The LexGaze Weekly - COVER STORY

The fundamental supremacy of law demands the law of Contempt

Ms Prenkesha Menia

Aug 15, 2020

Issue 9

Any act which tends to or has the potential to obstruct, prejudice or abuse the process and course of justice is detrimental to the democratic setup.


The Courts have an inherent power vested in them with origin of vindicating their own authority. It is an essential power of the Courts to issue any legal process for its own contempt. The Rule of Law enshrined under the principles of natural justice is the cornerstone of good governance, owing to which it necessary to have a protective mechanism for the foundational principle of our judicial system. The independence of the judiciary is one of the crucial aspects of rule of law, in furtherance of which the British Crown delegated contempt powers to the justices hearing day to day proceedings on their behalf. Therefore, for the protection of working of the Courts and its administration it is of paramount importance to have some discretionary powers vested in the judges. Though the origin of contempt powers may lie in Britain, owing to great disparities in the two societies, the provision was amended over the years to suit the Indian social setting.
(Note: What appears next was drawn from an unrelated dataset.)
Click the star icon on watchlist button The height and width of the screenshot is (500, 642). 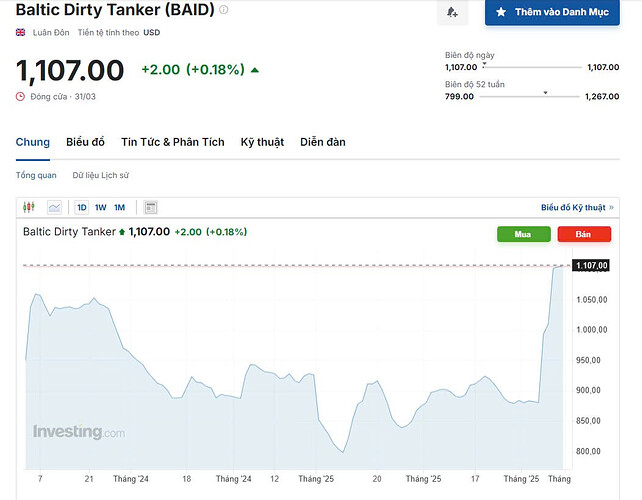(502, 12)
In furtherance of the same and in order to have a civilized functioning of the Courts, the Law Commission of India chaired by Justice B.S. Chauhan submitted the report on the Contempt of Courts Act which clearly refers contempt to be an offence of disrespecting the sanctity or authority of a Court, which is punishable with simple imprisonment for a term of up to six months or with fine up to 2,000 or with both under Section 12 of the Act of 1971. By virtue of Contempt of Court legislations, coupled with constitutional provisions serving as the rationale for the same, the Courts have the power to enforce respect and obedience to its mandate. It is through this, that the Court aims to protect its officers and those who are entrusted to work for imparting justice to the society. The very aim behind having this contempt power is to secure and maintain faith, confidence and respect which the public has in the administration of justice because the very act of contempt has the potency to lower the sense of confidence of the people on the administration of justice, paving the way for serious repercussions. Moreover, it affords protection to judges from imputation. For the impartial administration of justice, the Courts are vested with the power to punish anyone who interferes in the process of administration of justice.
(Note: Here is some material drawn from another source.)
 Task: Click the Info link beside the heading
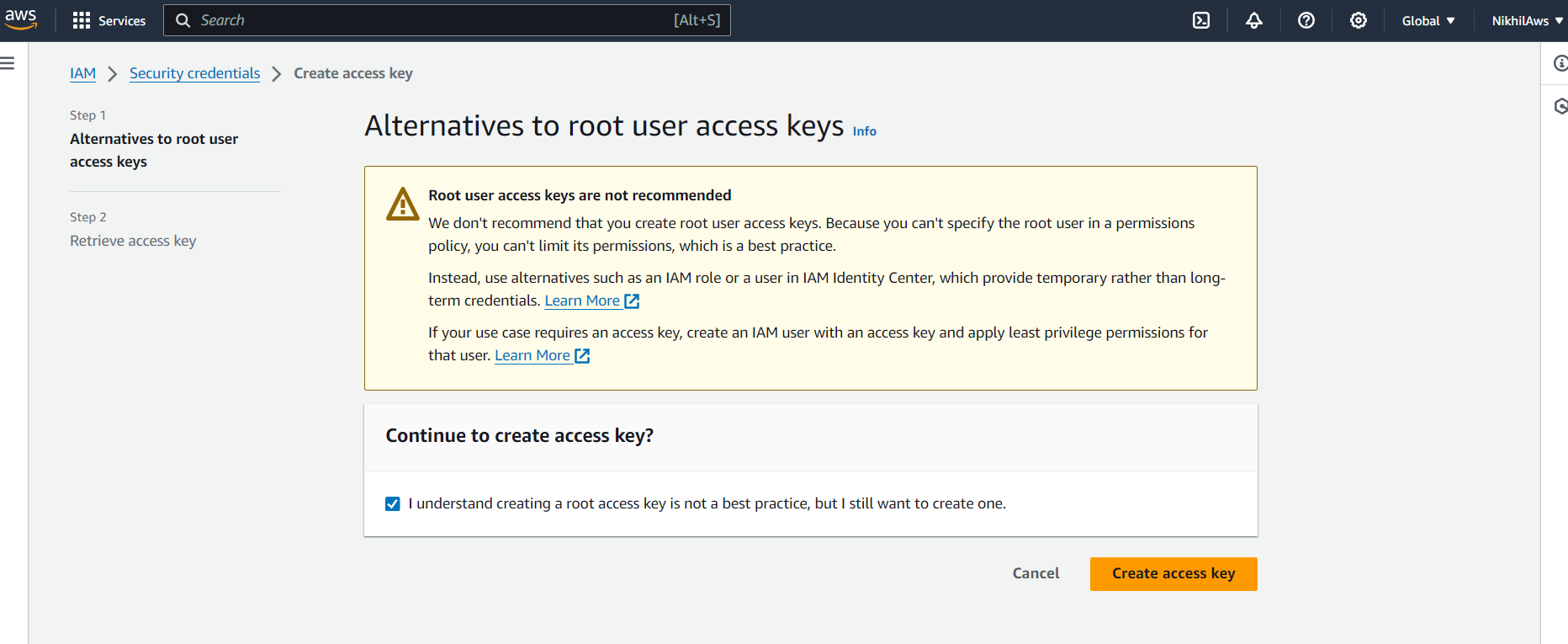point(864,131)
The jurisdiction with respect to contempt originated in England. This branch of law emerged in a different manner because of the fact that judges created this contempt jurisdiction & asserted it to be a natural embodiment to their function and work. The origin of the law of Contempt in India can also be traced from the English Law. The law of contempt of court in India is the outcome of the centuries long British administration. The law of contempt works as a mode of enforcing and implementing the orders of the courts. In the democratic setup, all the wings of government are required to perform and furnish their respective duties imposed upon them within their purview for the welfare of the society. The judiciary takes the recourse of contempt jurisdiction against anybody who has caused any kind of interference in the administration of justice. The contempt proceedings act as a weapon against any individual, press or any executive body who has interfered in the working of the court which resulted into contempt. It is pertinent for the Courts to exercise the contempt jurisdiction with utmost care and in the interest of justice.

In contemporary times, the contempt of court works as a reasonable restriction which can be imposed on the freedom of speech specifically envisaged under Part III of the Indian Constitution. In the pretext of freedom of speech and expression, one is barred from disrespecting, disregarding and interfering with whole process of litigation for securing justice. The contempt proceeding is treated to be sui generic in nature and for securing respect for the Law and Courts, the judiciary adopts summary method of proceeding in contempt cases and it used by the courts sparingly for maintaining independence of judiciary. However, in recent times, the contempt powers have repeatedly clashed with freedom of speech and expression, which warrants a reconciliation between the two provisions keeping in mind, neither the independence of judiciary nor freedom of speech can be compromised in an evolving democracy such as ours.